Please copy every line of the records below that holds the word "legend".

── Given records

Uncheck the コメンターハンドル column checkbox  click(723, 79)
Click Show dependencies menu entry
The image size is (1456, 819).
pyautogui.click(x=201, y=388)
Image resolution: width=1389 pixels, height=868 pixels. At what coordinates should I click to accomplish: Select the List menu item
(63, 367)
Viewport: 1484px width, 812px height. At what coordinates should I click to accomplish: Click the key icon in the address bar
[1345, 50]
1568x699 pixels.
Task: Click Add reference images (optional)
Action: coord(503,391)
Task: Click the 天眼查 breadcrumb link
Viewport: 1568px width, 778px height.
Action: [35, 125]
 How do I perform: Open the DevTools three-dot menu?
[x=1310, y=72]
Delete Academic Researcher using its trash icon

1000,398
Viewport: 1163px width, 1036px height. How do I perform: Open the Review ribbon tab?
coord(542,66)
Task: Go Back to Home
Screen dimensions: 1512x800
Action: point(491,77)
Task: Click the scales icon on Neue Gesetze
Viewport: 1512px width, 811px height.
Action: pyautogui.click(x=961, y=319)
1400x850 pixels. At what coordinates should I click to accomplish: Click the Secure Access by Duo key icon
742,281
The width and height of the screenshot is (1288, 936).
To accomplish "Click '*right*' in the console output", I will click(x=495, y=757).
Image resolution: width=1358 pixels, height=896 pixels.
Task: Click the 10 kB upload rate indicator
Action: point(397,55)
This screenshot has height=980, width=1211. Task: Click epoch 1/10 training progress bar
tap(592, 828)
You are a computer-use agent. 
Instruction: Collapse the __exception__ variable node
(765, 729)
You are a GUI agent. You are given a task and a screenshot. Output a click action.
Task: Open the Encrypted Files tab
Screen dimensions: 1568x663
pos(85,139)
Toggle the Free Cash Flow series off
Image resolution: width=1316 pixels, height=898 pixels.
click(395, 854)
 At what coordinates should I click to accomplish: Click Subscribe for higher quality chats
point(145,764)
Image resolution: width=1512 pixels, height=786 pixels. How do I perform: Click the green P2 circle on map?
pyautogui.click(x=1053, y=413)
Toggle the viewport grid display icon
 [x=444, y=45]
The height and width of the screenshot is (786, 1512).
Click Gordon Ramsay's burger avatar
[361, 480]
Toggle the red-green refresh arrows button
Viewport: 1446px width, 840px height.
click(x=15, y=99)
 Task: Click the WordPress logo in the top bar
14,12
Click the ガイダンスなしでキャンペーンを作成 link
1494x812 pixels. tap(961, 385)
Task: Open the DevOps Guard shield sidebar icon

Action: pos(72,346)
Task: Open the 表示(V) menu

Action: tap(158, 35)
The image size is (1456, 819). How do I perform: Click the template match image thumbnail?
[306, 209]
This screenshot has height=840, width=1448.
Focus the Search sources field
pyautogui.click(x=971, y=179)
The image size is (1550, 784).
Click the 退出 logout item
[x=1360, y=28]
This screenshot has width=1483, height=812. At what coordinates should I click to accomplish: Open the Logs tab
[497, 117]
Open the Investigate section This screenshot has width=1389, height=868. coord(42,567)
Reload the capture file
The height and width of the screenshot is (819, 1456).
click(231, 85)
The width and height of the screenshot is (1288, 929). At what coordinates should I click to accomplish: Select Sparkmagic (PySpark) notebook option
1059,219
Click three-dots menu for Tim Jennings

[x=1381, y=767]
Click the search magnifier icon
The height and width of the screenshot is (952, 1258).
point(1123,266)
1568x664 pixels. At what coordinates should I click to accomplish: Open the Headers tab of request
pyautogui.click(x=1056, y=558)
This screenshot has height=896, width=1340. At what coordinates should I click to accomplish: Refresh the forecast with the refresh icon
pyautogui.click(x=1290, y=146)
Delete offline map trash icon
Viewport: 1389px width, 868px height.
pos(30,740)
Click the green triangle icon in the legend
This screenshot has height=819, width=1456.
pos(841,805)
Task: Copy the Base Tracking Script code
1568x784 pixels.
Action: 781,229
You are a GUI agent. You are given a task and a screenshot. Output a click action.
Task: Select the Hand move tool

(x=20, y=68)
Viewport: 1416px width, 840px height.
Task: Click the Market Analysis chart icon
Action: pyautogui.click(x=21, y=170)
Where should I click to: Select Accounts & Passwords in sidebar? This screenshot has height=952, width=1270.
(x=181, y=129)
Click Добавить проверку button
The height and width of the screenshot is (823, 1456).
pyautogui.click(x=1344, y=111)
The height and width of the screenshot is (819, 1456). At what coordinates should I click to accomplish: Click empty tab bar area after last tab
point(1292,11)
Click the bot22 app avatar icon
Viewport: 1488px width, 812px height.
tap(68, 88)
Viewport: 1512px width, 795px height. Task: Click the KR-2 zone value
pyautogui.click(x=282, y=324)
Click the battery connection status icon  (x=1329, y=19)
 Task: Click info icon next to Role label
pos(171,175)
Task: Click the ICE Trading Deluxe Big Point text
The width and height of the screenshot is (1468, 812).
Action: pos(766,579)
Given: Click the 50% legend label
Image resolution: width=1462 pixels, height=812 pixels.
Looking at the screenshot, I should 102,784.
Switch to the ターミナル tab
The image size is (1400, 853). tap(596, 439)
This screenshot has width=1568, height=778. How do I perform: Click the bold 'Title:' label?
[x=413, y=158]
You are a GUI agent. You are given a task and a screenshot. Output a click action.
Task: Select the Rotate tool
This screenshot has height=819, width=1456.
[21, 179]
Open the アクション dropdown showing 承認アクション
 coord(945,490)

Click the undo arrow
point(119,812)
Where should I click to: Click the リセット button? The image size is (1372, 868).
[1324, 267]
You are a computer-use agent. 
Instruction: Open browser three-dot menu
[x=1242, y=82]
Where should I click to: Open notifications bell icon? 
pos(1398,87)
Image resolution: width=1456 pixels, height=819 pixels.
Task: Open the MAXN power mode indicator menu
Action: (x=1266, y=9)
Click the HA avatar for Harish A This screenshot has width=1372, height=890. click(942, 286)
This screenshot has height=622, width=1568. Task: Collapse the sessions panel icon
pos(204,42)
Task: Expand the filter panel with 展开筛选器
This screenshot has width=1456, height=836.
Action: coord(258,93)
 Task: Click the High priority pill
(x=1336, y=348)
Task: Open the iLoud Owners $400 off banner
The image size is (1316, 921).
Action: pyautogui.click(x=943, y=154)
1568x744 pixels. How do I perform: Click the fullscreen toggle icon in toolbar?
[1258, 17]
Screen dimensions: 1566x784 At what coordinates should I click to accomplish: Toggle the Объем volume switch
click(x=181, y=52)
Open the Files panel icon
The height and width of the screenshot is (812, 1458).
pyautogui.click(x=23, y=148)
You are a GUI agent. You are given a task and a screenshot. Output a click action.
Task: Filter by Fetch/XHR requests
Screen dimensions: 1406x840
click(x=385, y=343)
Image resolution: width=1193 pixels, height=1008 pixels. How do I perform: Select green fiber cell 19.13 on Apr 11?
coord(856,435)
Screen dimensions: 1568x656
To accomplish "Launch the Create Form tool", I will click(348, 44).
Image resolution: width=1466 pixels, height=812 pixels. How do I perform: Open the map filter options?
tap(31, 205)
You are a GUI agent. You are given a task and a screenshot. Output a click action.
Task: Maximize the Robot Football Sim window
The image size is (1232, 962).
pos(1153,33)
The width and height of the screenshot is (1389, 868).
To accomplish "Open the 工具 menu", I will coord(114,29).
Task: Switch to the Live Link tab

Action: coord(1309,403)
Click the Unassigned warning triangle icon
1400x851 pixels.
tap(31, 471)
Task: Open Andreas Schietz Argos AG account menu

────

#### Worked solution
Click the green triangle icon in the legend
Given: Click the 50% legend label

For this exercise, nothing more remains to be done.